• What you will do
Retype the listing found below exactly, but leave out each picture.

═══

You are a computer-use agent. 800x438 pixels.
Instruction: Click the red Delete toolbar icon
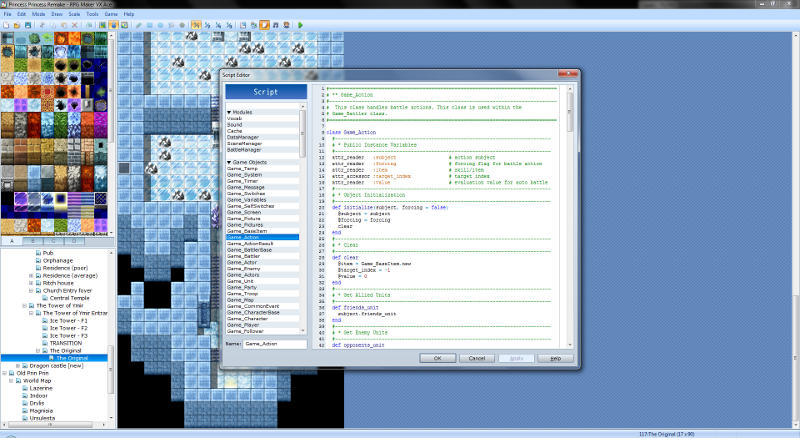(74, 24)
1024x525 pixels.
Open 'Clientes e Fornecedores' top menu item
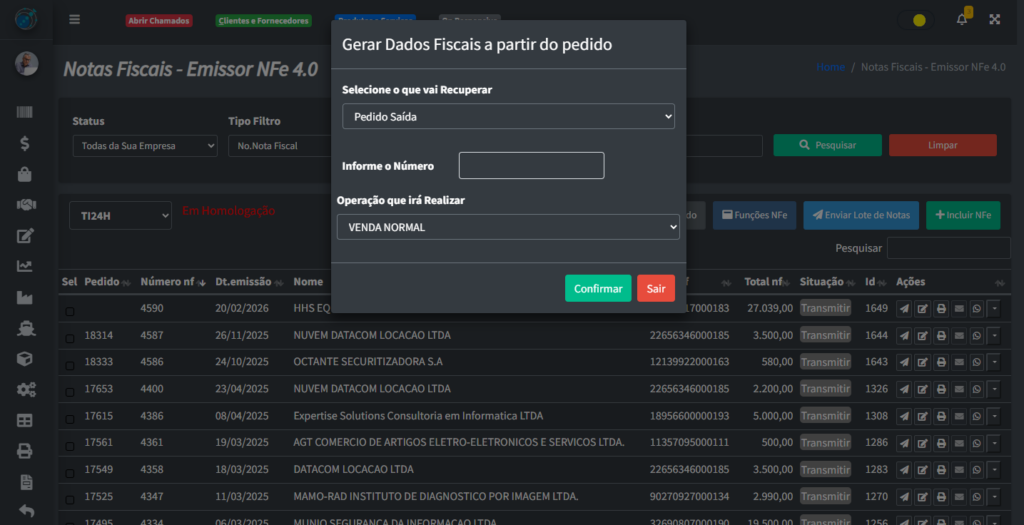(x=263, y=21)
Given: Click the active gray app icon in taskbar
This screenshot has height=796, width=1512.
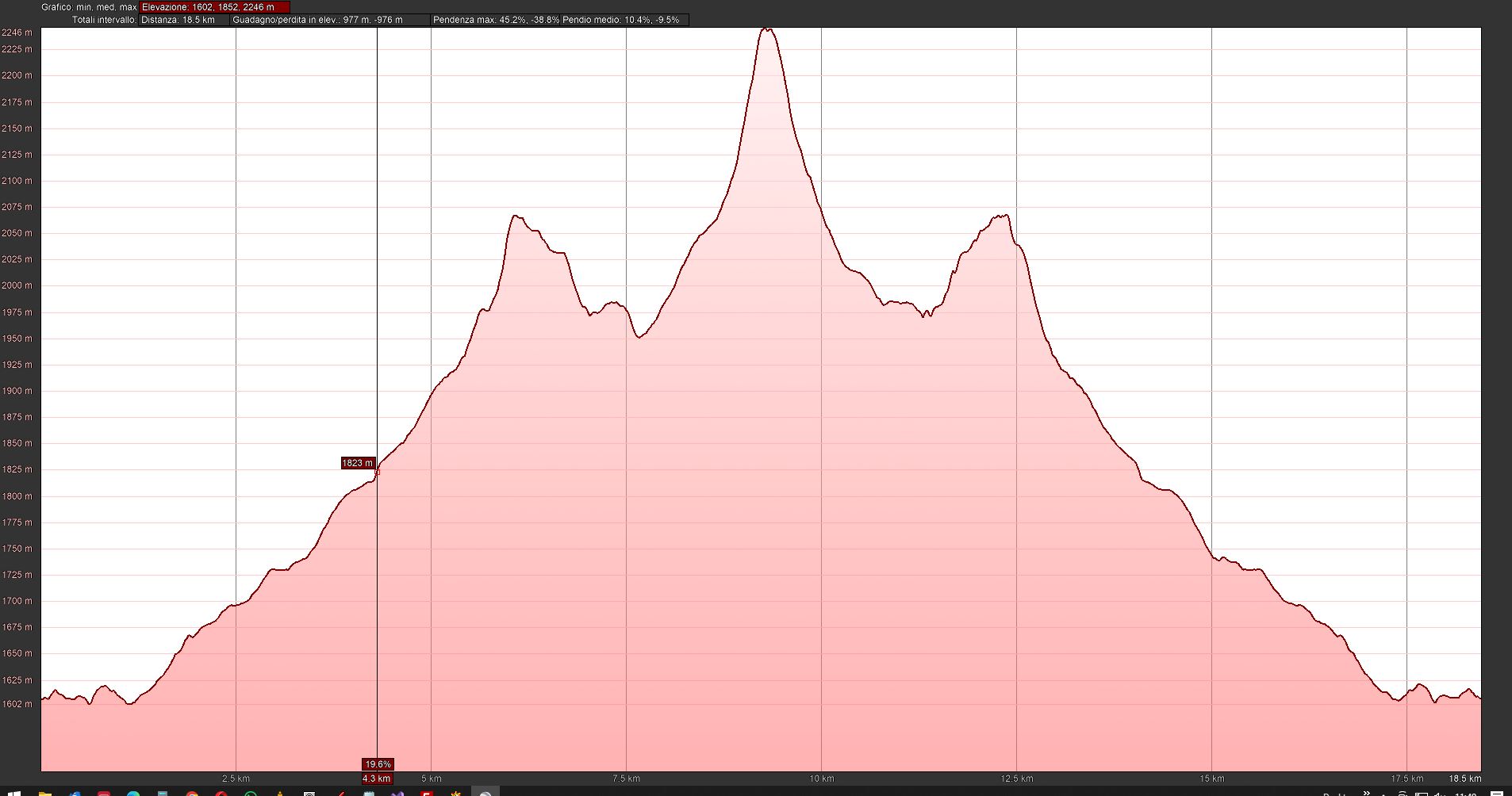Looking at the screenshot, I should tap(485, 793).
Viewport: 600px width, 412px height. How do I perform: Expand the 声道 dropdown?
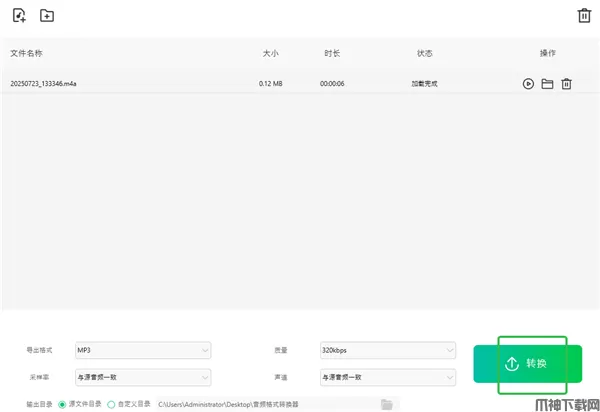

═══

• Solved exercise
You are a computer-use agent. 800x438 pixels.
Instruction: Click the red Delete toolbar icon
(74, 24)
1024x525 pixels.
Open 'Clientes e Fornecedores' top menu item
(x=263, y=21)
Given: Click the active gray app icon in taskbar
This screenshot has height=796, width=1512.
Looking at the screenshot, I should tap(485, 793).
Viewport: 600px width, 412px height. How do I perform: Expand the 声道 dropdown?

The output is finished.